* PARA FAZER *
• a. Responda com base no relato:
(i) Que três coisas quem narra estudou quando era bem pequena?
(ii) Em frente a que lugar ficava a casa onde morava na época?
(iii) Em que momento voltou a desenhar?
• b. Devolva o trecho do relato que começa em "Eu também gostava" e termina em "estava desenhando bem.", sem alterar nada.

* TRECHO PARA LEITURA *
Quando eu era bem pequena estudei balé, piano e flauta. Morava em frente ao conservatório de música da minha cidade natal na época. Sou apaixonada por piano desde então, mas embora tenham me matriculado no curso, minha família nunca me incentivou e eu não tinha um piano para praticar. E eu ficava frustrada com a ausência de evolução entre uma aula e outra. Os outros cursos nem lembro de querer. Rejeito flauta até hoje. Hoje sei que narcisistas - e pessoas emocionalmente imaturas - tendem a fazer as coisas pra impressionar os outros. Vai ver foi por isso que me matricularam nesses cursos e em outros. Para impressionar os outros.

Eu também gostava de desenhar e queria aprender a pintar, e não recebi qualquer incentivo para isso. A ponto de eu chegar a desenhar apenas nas sessões de terapia, na infância. Só fui voltar a desenhar no primeiro ano da faculdade de publicidade. E, surpreendentemente para mim, estava desenhando bem.

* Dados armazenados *

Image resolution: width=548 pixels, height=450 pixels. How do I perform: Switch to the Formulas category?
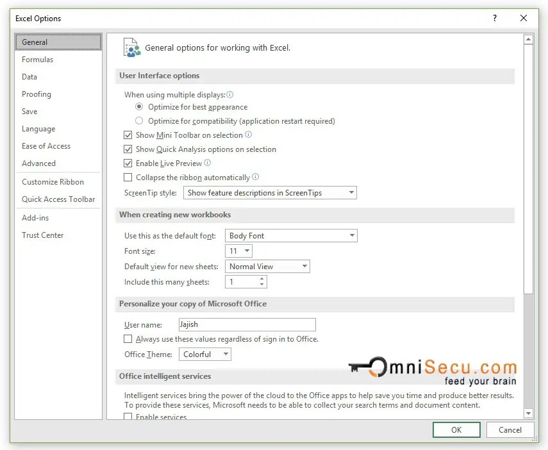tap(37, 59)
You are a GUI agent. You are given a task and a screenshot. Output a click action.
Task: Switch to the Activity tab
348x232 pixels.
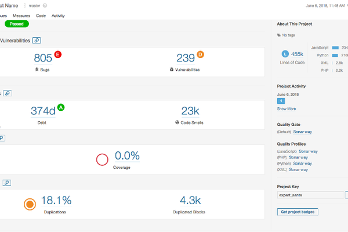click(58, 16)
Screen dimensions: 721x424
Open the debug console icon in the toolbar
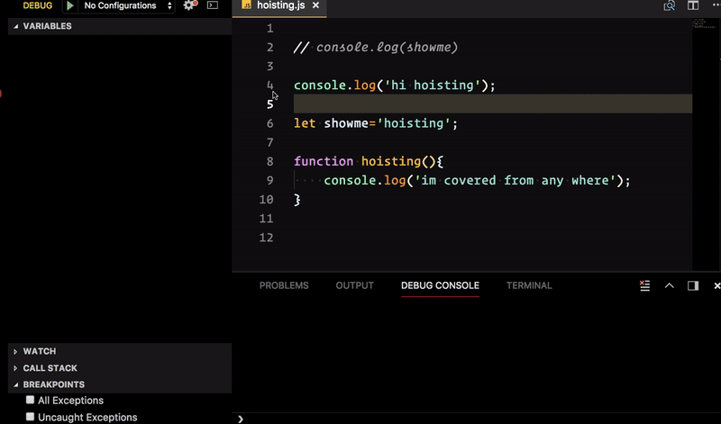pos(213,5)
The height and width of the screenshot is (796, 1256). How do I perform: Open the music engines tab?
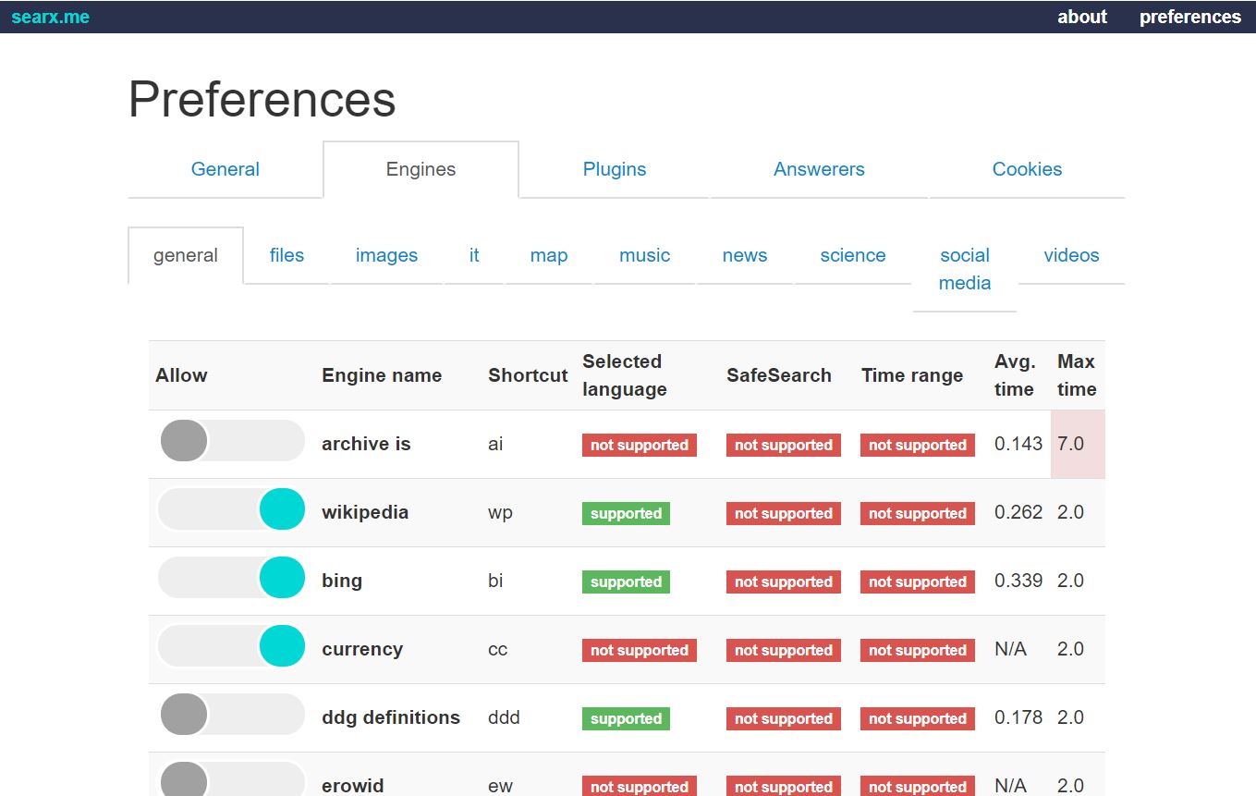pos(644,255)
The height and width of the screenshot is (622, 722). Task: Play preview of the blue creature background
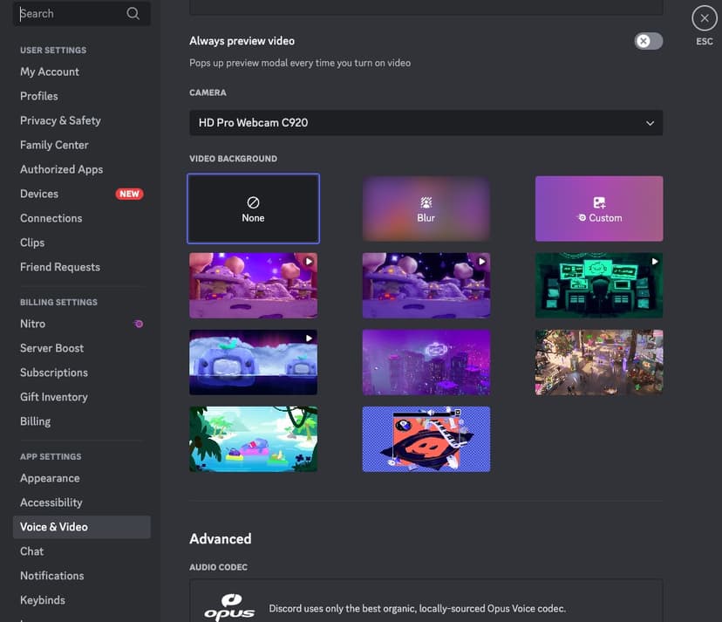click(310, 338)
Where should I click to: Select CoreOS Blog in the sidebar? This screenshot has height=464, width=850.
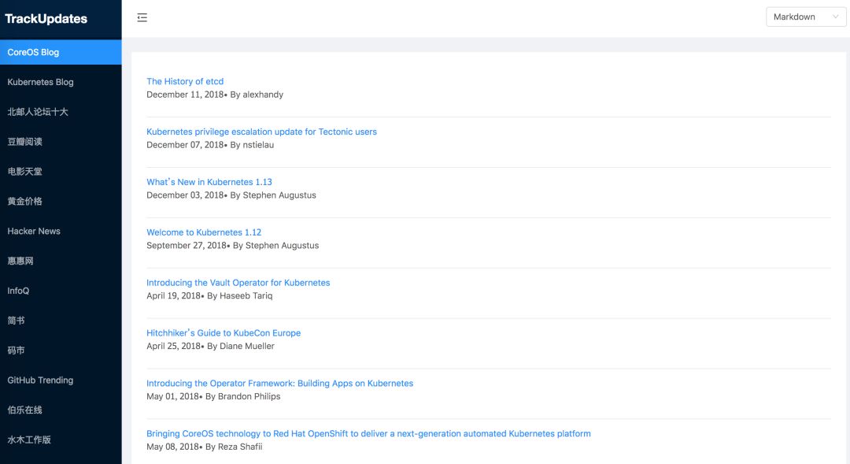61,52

* RESPOSTAS DAS ATIVIDADES *
• a.
(i) Balé, piano e flauta.
(ii) Em frente ao conservatório de música da sua cidade natal.
(iii) No primeiro ano da faculdade de publicidade.

• b.
Eu também gostava de desenhar e queria aprender a pintar, e não recebi qualquer incentivo para isso. A ponto de eu chegar a desenhar apenas nas sessões de terapia, na infância. Só fui voltar a desenhar no primeiro ano da faculdade de publicidade. E, surpreendentemente para mim, estava desenhando bem.